If you always receive a lot of praise for anything you do, no matter the
actual significance of it, then naturally your own perception of your skills
inflates unproportionally to reality.

------
Hoasi
> “We may also need to punish overconfident behavior more than we do,”

Unfortunately, the article doesn't expand on this idea. How or why doing so
would produce better results?

------
eevilspock
Related: Blue-collar workers who become white-collar later in life

[https://news.ycombinator.com/item?id=19946759](https://news.ycombinator.com/item?id=19946759)

------
Diggitysc
Some of the baseline assumptions and conclusions are off in my opinion.

Specifically, it was never addressed if individuals had an inflated view of
their own skills or their ability to complete a given task.

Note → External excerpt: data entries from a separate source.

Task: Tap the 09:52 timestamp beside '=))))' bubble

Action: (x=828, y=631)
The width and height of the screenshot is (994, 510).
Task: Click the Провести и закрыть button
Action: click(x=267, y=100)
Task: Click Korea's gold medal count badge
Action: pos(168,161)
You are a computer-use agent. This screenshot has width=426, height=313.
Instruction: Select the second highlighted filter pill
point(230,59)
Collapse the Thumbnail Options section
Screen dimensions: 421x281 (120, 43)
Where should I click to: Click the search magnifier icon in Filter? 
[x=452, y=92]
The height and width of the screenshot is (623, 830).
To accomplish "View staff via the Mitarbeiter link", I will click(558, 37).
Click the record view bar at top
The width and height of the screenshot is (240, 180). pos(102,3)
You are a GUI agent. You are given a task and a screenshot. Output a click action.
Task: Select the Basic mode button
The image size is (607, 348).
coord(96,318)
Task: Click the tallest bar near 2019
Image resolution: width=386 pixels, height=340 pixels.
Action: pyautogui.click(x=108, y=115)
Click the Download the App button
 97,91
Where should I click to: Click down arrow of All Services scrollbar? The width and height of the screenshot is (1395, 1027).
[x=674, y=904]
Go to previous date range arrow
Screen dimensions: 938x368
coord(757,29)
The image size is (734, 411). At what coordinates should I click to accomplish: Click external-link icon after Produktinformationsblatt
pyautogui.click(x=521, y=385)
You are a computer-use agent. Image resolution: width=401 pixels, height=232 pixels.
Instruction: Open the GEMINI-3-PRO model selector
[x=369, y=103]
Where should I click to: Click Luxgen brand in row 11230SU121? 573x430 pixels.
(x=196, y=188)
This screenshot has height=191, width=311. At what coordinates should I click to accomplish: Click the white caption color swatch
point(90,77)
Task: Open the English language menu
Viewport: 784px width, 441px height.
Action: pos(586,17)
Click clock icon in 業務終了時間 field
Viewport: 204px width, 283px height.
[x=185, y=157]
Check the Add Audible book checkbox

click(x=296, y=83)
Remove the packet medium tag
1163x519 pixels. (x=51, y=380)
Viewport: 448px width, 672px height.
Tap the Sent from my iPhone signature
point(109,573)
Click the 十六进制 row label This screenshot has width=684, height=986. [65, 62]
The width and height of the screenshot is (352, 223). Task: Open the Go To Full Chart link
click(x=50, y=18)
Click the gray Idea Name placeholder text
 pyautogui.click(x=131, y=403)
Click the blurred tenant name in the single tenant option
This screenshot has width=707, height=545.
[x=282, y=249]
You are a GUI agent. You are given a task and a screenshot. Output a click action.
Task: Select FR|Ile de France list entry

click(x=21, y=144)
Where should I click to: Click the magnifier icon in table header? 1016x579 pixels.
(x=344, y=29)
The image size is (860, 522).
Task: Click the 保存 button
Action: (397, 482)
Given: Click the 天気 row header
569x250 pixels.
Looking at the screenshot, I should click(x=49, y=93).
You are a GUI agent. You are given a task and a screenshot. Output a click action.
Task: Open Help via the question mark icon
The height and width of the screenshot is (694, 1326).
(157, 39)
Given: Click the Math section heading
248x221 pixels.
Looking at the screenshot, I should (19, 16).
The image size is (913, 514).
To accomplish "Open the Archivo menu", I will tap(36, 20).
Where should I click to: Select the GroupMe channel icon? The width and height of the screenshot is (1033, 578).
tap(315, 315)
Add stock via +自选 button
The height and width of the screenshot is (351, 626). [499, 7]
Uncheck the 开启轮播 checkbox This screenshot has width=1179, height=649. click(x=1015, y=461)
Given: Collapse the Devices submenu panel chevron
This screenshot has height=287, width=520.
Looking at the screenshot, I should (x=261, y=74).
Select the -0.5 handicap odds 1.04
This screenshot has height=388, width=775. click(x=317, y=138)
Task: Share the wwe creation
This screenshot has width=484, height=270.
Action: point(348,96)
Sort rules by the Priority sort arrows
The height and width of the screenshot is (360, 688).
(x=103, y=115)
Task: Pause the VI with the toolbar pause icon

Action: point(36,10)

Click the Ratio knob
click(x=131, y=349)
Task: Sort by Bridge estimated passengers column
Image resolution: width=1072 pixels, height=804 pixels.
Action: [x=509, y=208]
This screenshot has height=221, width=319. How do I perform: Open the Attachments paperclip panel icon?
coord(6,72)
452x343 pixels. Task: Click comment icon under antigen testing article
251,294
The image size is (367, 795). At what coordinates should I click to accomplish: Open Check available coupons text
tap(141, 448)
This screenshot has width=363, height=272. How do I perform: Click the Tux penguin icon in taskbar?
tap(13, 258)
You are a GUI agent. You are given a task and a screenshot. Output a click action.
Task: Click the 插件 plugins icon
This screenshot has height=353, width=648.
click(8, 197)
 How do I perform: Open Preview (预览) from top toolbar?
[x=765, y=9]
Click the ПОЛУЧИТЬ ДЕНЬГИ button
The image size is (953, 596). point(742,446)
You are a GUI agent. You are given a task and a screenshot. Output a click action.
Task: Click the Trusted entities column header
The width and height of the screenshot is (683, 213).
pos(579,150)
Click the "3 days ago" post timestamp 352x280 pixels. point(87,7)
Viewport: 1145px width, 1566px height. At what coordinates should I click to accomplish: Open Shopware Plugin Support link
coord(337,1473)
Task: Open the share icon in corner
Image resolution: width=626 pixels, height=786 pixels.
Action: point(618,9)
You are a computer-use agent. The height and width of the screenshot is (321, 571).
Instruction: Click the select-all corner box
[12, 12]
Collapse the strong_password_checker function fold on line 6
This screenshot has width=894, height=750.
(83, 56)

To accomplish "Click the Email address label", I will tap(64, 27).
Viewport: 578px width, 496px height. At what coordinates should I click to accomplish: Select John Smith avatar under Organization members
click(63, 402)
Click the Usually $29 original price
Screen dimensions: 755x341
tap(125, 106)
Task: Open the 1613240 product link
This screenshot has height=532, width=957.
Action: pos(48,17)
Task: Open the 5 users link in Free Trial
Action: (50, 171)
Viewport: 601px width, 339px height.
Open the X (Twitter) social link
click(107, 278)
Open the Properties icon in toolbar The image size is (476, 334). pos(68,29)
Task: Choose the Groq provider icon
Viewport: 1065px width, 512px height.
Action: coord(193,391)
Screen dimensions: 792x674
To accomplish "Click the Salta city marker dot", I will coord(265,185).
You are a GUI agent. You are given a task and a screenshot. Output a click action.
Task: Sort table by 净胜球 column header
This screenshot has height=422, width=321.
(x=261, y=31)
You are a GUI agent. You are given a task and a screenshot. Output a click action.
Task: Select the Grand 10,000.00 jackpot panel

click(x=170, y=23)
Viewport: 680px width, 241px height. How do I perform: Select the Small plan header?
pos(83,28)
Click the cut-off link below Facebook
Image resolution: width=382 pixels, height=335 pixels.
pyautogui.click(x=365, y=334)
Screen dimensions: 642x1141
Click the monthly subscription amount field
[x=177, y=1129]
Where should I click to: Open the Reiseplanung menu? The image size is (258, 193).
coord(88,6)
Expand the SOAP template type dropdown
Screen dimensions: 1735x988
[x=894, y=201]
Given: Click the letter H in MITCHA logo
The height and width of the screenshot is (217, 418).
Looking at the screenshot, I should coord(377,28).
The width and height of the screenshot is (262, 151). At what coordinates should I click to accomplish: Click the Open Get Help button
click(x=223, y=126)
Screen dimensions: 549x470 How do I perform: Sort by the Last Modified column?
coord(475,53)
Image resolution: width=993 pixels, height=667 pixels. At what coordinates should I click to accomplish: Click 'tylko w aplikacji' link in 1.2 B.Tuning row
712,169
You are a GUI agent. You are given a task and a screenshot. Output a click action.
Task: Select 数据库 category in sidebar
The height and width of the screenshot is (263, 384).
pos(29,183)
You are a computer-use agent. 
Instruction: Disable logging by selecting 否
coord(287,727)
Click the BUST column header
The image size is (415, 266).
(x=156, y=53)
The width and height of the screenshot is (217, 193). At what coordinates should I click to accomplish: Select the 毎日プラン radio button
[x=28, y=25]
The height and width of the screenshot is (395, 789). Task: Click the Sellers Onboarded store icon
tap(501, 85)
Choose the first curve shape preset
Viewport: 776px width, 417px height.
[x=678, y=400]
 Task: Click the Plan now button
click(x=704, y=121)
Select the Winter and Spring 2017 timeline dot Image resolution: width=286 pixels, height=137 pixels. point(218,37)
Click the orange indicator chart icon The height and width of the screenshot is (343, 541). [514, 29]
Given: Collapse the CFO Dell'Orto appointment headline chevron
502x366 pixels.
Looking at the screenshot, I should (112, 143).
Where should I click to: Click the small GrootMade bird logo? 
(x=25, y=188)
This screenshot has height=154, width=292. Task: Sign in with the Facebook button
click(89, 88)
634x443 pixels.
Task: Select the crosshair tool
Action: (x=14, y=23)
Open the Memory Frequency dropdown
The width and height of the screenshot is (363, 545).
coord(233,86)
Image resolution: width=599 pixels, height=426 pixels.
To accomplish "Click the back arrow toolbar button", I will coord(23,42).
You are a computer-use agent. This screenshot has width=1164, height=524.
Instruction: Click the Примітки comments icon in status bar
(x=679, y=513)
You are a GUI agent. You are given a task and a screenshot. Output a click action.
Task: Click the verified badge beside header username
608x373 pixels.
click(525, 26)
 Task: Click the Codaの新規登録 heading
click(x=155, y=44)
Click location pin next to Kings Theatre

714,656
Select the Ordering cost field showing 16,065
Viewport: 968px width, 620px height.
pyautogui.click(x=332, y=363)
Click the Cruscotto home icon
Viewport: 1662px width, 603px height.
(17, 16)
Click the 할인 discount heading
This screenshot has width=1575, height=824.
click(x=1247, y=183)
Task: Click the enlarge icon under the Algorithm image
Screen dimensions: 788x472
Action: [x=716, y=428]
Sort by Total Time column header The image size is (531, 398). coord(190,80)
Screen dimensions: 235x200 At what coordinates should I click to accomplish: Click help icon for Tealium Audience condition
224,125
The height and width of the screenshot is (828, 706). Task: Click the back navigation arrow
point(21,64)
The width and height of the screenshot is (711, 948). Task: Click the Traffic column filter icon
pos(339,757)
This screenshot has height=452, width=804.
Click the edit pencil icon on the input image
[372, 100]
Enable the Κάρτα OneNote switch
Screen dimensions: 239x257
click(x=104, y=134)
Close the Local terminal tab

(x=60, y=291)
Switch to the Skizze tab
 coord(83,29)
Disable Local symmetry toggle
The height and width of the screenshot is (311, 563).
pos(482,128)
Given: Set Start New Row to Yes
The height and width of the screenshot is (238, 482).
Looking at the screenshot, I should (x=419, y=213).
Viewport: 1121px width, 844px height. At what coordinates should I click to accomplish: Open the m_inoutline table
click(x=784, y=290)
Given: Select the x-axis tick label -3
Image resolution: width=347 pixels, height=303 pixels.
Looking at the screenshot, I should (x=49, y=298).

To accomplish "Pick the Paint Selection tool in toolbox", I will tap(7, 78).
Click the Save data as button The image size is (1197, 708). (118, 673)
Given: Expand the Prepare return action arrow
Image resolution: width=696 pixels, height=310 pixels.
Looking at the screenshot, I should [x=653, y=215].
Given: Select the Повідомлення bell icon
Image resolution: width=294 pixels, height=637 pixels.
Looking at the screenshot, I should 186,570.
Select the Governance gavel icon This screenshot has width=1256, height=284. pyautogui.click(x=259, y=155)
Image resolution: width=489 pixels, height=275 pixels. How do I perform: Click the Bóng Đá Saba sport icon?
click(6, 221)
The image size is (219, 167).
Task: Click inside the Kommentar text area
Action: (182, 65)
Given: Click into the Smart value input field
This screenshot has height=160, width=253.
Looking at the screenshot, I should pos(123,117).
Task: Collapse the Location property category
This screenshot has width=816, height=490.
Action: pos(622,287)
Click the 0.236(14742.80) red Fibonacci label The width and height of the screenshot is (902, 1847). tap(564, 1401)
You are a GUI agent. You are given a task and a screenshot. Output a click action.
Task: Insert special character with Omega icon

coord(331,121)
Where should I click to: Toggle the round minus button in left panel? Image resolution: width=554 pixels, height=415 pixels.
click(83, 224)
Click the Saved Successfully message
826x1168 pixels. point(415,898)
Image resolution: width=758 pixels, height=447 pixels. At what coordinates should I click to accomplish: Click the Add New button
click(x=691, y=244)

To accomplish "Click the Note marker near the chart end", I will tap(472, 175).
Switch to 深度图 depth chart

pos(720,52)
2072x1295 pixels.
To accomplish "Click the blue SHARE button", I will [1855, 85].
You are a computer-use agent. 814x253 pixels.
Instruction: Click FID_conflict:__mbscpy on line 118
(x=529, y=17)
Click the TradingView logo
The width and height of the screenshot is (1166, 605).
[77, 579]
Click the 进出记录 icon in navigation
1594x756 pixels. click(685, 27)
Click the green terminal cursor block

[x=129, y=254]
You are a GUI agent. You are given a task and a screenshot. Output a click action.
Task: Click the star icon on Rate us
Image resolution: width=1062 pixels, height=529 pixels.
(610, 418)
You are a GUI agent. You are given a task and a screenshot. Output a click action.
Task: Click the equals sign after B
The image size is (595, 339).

Regardless of an individuals skill in reference to a given task (listed as
average among high-class individuals post testing), due to their wealth, high-
class individuals absolutely have a greater ability to accomplish any given
task as they have demonstrably greater social access and a larger pool of
resources to throw at any given problem.

Confidence is not a flat gauge of raw ability but also availability of
resources to accomplish a given task.

Using the "Parks and Rec" example, Bobby Newport utilizes his wealth to hire
Jennifer Barkley, an elite political campaign manager.

------
cascom
Nowhere does the research imply incompetence - the word only shows up in the
title and the last paragraph of the article...

Overconfidence != Incompetence

------
johnnycab
Class is an accent, not a bank balance.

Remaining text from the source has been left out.